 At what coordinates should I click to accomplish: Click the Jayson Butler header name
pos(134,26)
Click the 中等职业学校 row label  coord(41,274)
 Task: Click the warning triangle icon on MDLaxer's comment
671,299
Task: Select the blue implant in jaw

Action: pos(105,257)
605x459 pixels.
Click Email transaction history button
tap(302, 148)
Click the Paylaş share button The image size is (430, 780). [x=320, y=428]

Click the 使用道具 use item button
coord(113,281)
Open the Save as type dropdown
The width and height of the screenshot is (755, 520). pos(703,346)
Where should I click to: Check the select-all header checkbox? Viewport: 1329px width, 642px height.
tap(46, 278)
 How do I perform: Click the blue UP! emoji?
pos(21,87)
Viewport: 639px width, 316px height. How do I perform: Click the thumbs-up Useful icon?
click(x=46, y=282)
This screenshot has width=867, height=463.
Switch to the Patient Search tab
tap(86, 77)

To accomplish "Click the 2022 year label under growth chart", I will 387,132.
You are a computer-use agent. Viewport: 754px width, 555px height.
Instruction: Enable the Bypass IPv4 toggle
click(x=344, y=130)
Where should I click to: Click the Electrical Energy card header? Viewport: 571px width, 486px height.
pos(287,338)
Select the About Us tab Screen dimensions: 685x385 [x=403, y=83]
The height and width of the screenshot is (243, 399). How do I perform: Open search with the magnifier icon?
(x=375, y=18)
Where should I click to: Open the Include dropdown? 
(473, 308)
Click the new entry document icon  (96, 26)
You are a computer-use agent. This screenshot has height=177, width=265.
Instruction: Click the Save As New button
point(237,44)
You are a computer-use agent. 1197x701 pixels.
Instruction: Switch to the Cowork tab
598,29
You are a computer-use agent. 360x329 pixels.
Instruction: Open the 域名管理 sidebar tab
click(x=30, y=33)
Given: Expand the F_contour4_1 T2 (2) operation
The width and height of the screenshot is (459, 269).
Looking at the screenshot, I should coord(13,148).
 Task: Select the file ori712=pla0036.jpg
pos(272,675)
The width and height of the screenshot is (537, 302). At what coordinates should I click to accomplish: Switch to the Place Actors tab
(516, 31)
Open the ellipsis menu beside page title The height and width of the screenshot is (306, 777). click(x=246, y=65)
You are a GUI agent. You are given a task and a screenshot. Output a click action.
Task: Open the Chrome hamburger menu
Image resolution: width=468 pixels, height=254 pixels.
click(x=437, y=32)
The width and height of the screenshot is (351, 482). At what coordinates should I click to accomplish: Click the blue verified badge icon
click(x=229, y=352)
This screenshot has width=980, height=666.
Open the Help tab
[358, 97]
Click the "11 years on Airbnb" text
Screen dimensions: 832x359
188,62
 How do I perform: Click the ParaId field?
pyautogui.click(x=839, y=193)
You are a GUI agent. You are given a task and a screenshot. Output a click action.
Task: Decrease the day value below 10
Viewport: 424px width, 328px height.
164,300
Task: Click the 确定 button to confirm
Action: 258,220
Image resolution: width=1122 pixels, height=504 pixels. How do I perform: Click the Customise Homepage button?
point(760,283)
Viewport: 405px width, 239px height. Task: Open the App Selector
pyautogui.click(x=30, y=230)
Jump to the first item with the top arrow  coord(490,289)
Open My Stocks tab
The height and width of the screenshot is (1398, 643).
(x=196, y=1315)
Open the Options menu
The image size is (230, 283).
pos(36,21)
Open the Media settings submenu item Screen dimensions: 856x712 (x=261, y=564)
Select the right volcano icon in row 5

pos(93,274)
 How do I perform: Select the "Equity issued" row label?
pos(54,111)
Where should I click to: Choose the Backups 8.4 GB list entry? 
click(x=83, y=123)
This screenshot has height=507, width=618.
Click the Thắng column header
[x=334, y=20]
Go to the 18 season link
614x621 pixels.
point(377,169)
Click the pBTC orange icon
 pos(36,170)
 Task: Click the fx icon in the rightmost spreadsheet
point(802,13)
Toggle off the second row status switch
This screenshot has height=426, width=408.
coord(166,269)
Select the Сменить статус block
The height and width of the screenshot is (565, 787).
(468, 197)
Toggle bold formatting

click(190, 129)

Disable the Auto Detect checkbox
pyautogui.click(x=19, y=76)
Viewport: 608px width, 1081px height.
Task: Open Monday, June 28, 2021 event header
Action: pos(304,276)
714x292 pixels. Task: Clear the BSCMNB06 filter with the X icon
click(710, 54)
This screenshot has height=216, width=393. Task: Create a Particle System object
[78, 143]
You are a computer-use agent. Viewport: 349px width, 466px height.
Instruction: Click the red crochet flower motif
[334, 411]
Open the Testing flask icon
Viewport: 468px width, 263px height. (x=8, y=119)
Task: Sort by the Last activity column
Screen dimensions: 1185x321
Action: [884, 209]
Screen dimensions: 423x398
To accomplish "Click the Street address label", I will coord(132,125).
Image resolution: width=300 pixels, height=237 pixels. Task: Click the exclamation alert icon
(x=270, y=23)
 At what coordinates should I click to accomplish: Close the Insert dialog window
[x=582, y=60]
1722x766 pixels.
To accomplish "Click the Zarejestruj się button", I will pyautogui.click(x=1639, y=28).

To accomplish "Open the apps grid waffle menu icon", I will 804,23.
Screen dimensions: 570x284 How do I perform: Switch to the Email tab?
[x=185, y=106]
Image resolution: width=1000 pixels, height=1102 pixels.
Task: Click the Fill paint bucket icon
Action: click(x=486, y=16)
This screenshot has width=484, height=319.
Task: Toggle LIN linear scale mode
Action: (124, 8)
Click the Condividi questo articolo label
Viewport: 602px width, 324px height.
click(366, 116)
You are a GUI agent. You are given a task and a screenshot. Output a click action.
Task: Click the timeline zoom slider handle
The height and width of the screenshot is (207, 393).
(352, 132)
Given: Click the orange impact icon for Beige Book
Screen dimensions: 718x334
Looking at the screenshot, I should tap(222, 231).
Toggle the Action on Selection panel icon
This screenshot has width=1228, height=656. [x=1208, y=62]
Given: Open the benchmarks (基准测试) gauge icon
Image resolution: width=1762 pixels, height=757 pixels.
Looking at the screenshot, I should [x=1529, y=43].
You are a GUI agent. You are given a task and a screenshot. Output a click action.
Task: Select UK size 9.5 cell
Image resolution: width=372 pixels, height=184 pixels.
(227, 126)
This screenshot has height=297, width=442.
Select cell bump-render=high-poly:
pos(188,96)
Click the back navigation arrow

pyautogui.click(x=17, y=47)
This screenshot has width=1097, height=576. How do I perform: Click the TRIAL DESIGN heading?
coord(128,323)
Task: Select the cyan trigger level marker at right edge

_Problem details_. Give the number of lines in the entries that hold the string "computer", and add nothing else.

_Exercise response_. 5